* [Work item]:
Read through the entries below and copy each line where "target" turns up.
*** Provided data ***
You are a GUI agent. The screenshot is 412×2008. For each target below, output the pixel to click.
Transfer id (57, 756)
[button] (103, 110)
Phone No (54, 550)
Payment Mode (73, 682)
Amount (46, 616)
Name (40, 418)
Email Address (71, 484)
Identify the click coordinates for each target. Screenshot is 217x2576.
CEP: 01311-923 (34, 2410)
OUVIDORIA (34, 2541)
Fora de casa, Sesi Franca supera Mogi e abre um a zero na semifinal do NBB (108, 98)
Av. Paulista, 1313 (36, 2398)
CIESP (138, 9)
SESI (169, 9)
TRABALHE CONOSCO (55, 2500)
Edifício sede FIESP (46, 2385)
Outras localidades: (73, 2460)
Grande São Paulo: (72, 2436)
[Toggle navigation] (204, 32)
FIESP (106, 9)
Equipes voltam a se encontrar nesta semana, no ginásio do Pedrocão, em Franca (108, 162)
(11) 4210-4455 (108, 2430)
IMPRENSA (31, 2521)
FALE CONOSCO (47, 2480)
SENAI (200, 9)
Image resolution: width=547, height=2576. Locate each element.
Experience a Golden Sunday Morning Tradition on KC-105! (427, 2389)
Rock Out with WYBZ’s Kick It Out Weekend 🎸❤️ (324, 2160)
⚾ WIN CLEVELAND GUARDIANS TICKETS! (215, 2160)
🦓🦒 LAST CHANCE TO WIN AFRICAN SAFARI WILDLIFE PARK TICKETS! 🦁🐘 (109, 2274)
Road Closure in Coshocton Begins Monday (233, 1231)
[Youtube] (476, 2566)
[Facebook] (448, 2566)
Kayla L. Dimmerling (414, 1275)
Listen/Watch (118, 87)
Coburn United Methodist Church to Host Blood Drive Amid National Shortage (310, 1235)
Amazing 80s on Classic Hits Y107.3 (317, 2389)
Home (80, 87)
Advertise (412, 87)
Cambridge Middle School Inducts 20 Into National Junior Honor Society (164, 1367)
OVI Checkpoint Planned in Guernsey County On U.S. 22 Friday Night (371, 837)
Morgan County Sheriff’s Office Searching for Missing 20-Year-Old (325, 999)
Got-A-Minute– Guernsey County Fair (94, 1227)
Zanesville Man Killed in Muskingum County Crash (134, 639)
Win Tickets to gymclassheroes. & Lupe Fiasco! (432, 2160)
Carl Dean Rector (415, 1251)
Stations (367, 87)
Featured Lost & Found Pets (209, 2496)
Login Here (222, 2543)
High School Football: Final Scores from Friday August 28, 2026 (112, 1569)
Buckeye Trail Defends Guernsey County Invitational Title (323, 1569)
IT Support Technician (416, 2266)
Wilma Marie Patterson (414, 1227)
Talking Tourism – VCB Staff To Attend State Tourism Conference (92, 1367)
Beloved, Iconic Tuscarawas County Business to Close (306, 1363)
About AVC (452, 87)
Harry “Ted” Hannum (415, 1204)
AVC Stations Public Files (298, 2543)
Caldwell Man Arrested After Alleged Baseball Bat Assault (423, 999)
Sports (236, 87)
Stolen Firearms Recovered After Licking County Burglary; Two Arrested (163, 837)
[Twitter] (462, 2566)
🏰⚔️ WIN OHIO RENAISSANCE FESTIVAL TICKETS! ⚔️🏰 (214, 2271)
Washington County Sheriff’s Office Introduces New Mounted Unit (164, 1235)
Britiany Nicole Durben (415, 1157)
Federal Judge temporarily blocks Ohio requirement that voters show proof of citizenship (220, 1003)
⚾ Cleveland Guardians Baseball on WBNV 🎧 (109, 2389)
***
* [Reply]:
You are a GUI agent. The screenshot is 412×2008. For each target below, output the pixel to click.
Identify the click coordinates for each target. Screenshot is 217x2576.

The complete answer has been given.